Ci sono realtà che si sono mosse già prima dell'entrata in vigore della riforma Maroni:
Cassa Depositi e Prestiti, ad esempio, ha stipulato nel 2006 un accordo con Seconda Pensione di Crédit Agricole, anche in questo caso al termine di un processo decisionale che ha visti coinvolti azienda e sindacati. Al fondo aderisce ora oltre il 92% dei quasi 400 addetti di Cdp, per un patrimonio conferito pari a 2,7 milioni di euro. Diverso il discorso riguardante la filiale italiana della Disney, in cui una parte non trascurabile di dipendenti già era iscritta a fondi pensione preesistenti:
Previndai e il Fondo Giorna-listi, tra gli altri, ma anche qualche Pip. Meno facile, dunque, considerare il fondo aperto come aziendale, anche se si è deciso ugualmente di tentare l'adesione plurisoggettiva per provare a semplificare le problematiche amministrative.

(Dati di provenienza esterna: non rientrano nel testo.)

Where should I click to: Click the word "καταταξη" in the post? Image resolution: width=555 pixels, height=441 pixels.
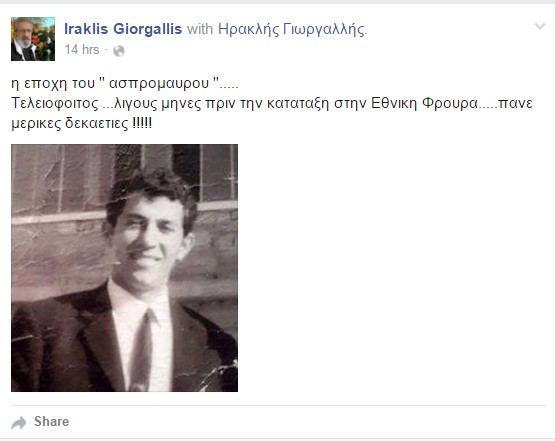(298, 104)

Inoltre, poco più della metà dei dipendenti della Walt Disney Company Italia, il 52,5% del totale, ha deciso di lasciare in azienda il proprio trattamento di fine rapporto maturando.
Tuttavia, oltre la metà di coloro che hanno optato per una pensione di scorta nel 2007 hanno scelto il fondo indicato dalle parti: il 28,8% sul 43,2% di previdenti in forza alle pubblicazioni multimediali di Topolino e co., versano i loro contributi a Previgen Global, il fondo aperto di Generali destinato alle adesioni collettive. Ancora diversa la scelta operata all'interno di Bmw: i fondi scelti per l'adesione collettiva sono stati due. I dipendenti italiani della casa automobilistica tedesca potevano aderire al Seconda
Pensione di Crédit Agricole o ad Arca oppure al fondo pensione di categoria, Fon. te, il negoziale del commercio. Hanno aderito al primo il 20% degli addetti di Bmw, al secondo l'8,5% e al terzo il 15%; meno della metà, il 43,5%, ha optato per mantenere il Tfr in azienda.